But what to do? I wanted him to know that I was
waiting, too. I decided to do everything I could to
speak to him, at the risk of being beaten or stoned
to death. One morning I heard his footsteps on the
gravel outside his house. I shook my wool rug over
the edge of the terrace and he looked up. He saw
me and I knew he understood, although he made no
sign and not a word was spoken.

There were regular, secret meetings. One day he
placed his hand on my thigh. I pushed it off. He
looked annoyed. "Why don't you want to? Come
on!" I was so afraid that he'd go away, that he'd
look for somebody else. So I let him do what he
wanted - without quite knowing what was going to
happen to me. He wasn't violent, but the pain took
me by surprise. He told me he was in love with me.

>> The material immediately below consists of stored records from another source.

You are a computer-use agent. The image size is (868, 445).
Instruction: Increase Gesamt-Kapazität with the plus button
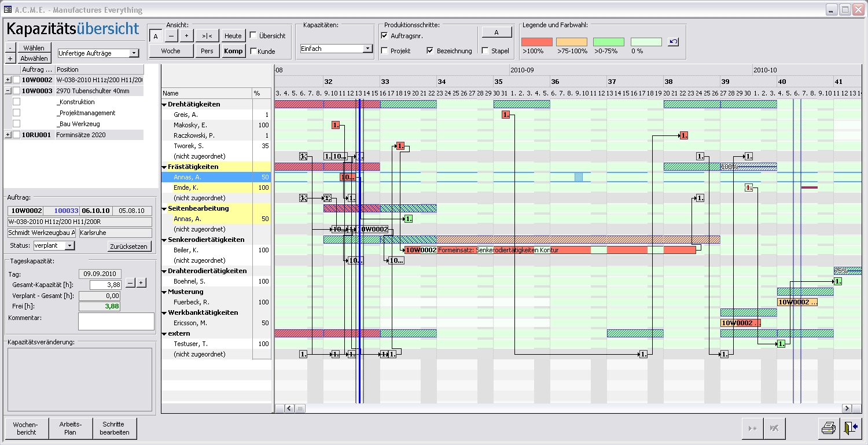pos(142,283)
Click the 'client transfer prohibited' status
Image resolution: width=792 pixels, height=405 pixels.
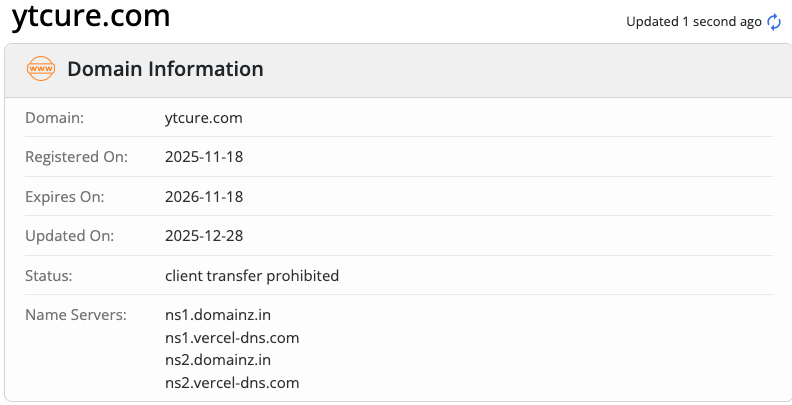pos(252,275)
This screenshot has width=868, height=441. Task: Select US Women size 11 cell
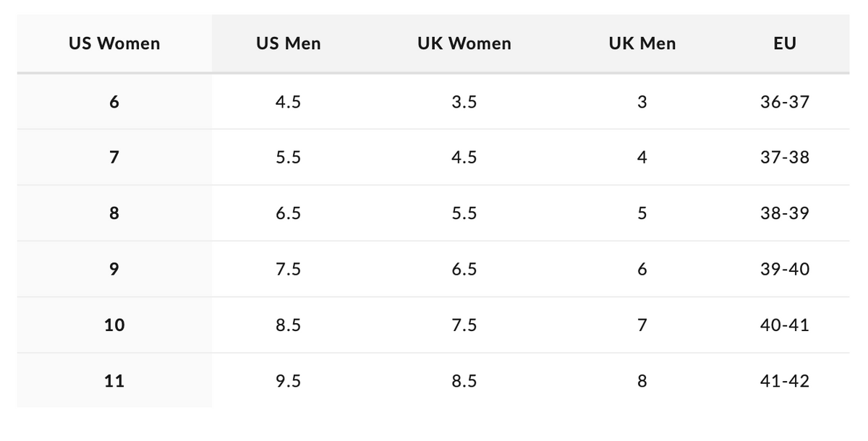click(114, 381)
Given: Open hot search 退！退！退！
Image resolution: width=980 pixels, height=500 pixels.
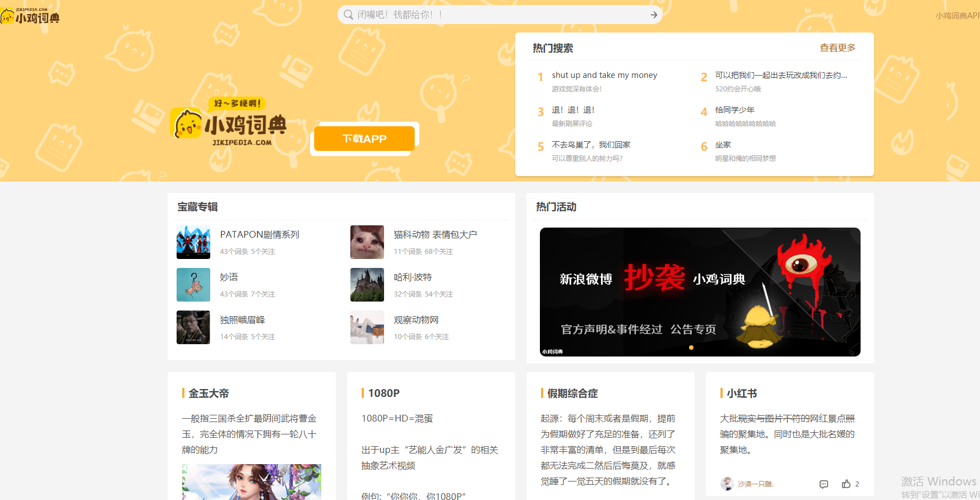Looking at the screenshot, I should (573, 110).
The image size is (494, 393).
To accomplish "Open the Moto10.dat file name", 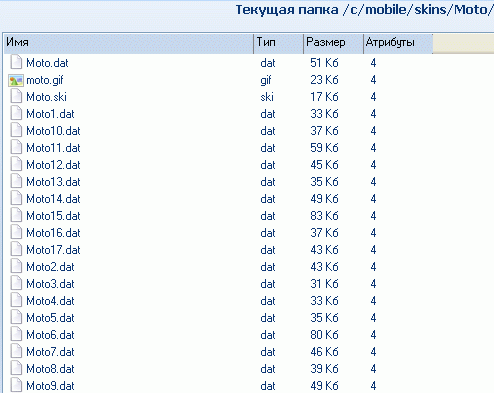I will 53,131.

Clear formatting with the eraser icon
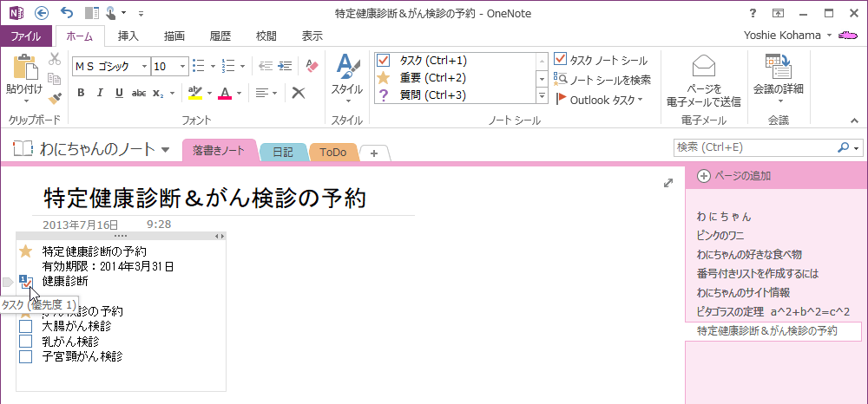click(x=312, y=66)
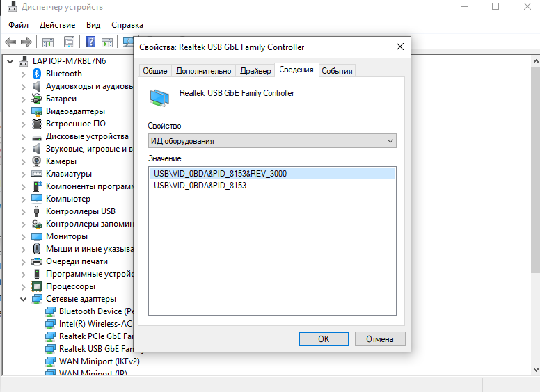Image resolution: width=540 pixels, height=392 pixels.
Task: Click the Back arrow toolbar icon
Action: [10, 42]
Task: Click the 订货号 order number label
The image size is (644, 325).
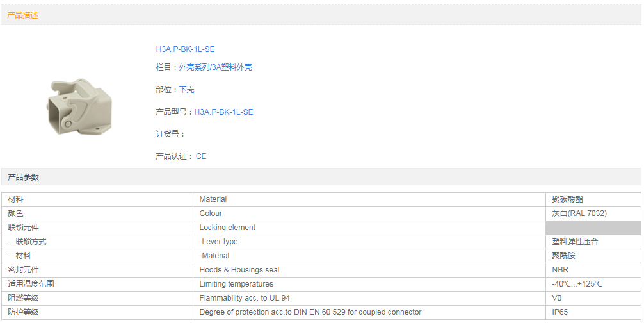Action: coord(170,134)
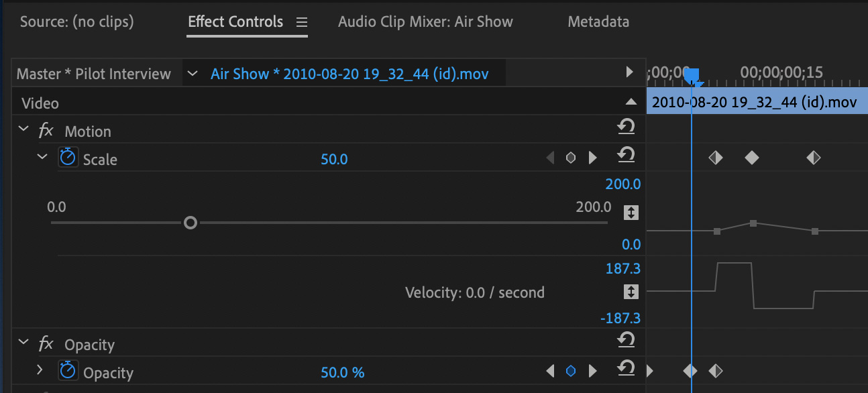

One morning, in the stable, I suddenly felt very
strange. The smell of the manure made me dizzy.
And later, as I prepared the meal, the mutton made
me feel ill. I tried to find a reason that wasn't the
worst one. Of course, I couldn't talk to anyone. If I
was pregnant, my father would smother me in the
sheepskin blanket.

When I told Faiez, his face went blank. He promised
to talk to my father. He said I should wait - "Until I
give you a sign." The days passed, and he gave me
no sign. I was hopeful all the same, every evening,
of seeing him appear out of nowhere, as he had
before, to the left or right of the ravine where I hid.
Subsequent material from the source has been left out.